C- LA MORT SUSPECTE :

  • liée à la personnalité du défunt (membre de la mafia, homme politique, etc….)
  • présence de lésions ne permettant pas d’expliquer l’étiologie du décès.
  • enquête ne prouvant pas le caractère dépressif du défunt.
  • Mort d’une personne jeune, sans cause évidente telle que la mort subite d’un sportif par exemple.

VI- Le Constat de décès et le Certificat médical de décès :

Le constat de décès est une obligation du médecin vis à vis de celui qui vient de mourir, de sa famille et la société.

Au plan social, la mort intéresse le ministère publi qui est toujours informé de toutes les morts qui ne sont pas naturelles.

Elle intéresse également l’état civil qui tient dans chaque mairie la liste des citoyens.

La rédaction du certificat de décès relève de la compétence de tout médecin.

Le certificat de constat de décès est rédigé sur papier, en respectant les règles générales de rédaction de ce document.IL comporte deux parties :

La 1ère partie dite nominative, est destinée au bureau de l’état civil; elle comporte l’identité du défunt (nom, prénom, âge, sexe, ainsi que l’heure, la data et le lieu du décès), le médecin y certifie que la mort est réelle, constante et de cause naturelle ou de cause non naturelle (mort violente ou suspecte).
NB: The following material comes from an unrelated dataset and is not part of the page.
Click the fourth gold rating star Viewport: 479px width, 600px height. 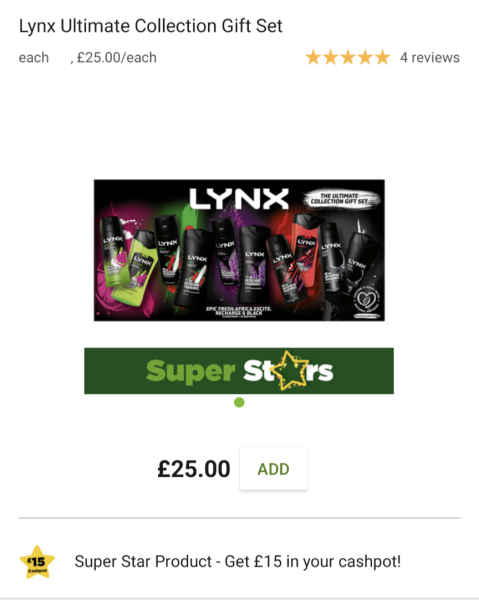[x=365, y=58]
La 2ème partie constitue le certificat médical de la cause de la mort proprement dite, cette partie est anonyme, il est demandé au médecin de préciser la cause directe du décès (état pathologique, homicide, suicide ou accident).cette partie est destinée au ministère de la santé publique. Elle permettra aux épidémiologistes de faire des statistiques sur les causes du décès.
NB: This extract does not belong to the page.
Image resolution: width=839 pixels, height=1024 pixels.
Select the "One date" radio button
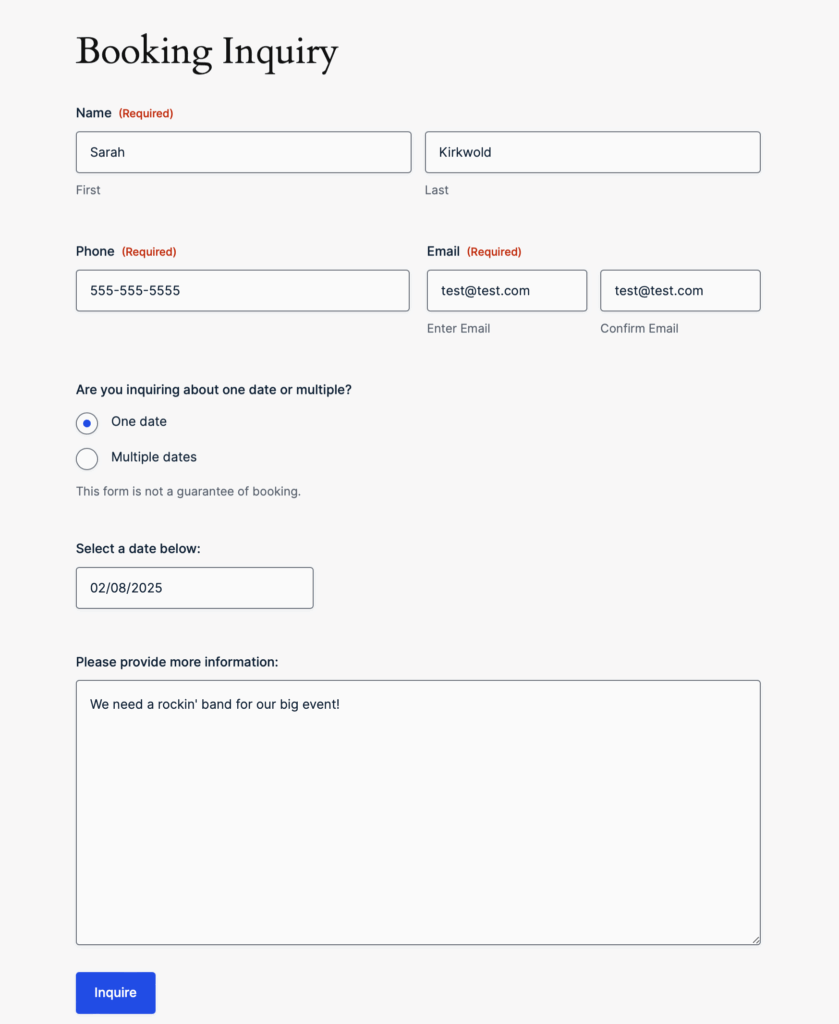[86, 422]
En cas de mort naturelle, l’officier de l’état civil gardera la partie nominative, et adressera la partie anonyme au ministère de la santé publique, afin de délivrer le permis d’inhumation par absence d’obstacle médico-légal.

En cas de mort non naturelle, l’officier de l’état civil préviendra les autorités compétentes pour ouvrir une enquête et l’inhumation ne sera autorisée qu’après la fin des investigations médico-légales.

VII – La législation :

Art 49 du code d’état civil :

La déclaration du décès doit être présentée dans les 24 heures suivant la mort.
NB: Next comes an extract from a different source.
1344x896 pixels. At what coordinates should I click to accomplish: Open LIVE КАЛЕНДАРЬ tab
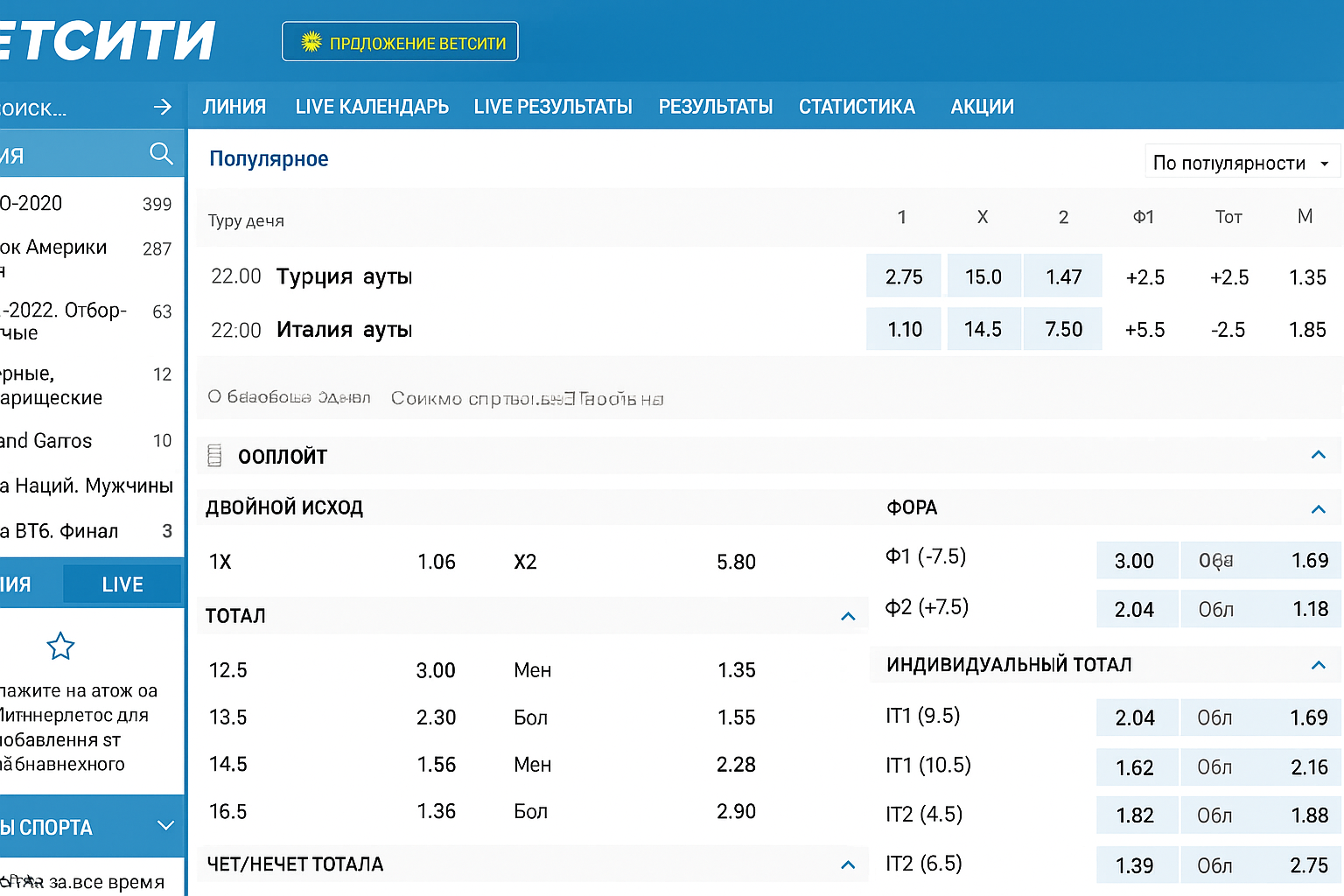coord(372,107)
Art 78 du code d’état civil :

Aucune inhumation ne peut être faite sans autorisation sur papier d’officier de l’état civil.

L’acte de décès sera dressé par l’officier de l’état civil dans la commune ou le décès a eu lieu d’après la déclaration d’un parent du défunt ou celle d’une personne disposant des renseignements exacts sur son état civil.

Art 82 du code d’état civil :

En cas de mort suspecte ou violente, l’inhumation ne peut se faire que lorsqu’un officier de police assisté d’un docteur en médecine aura dressé un procès verbal sur l’état du cadavre ainsi que les circonstances relatives du décès.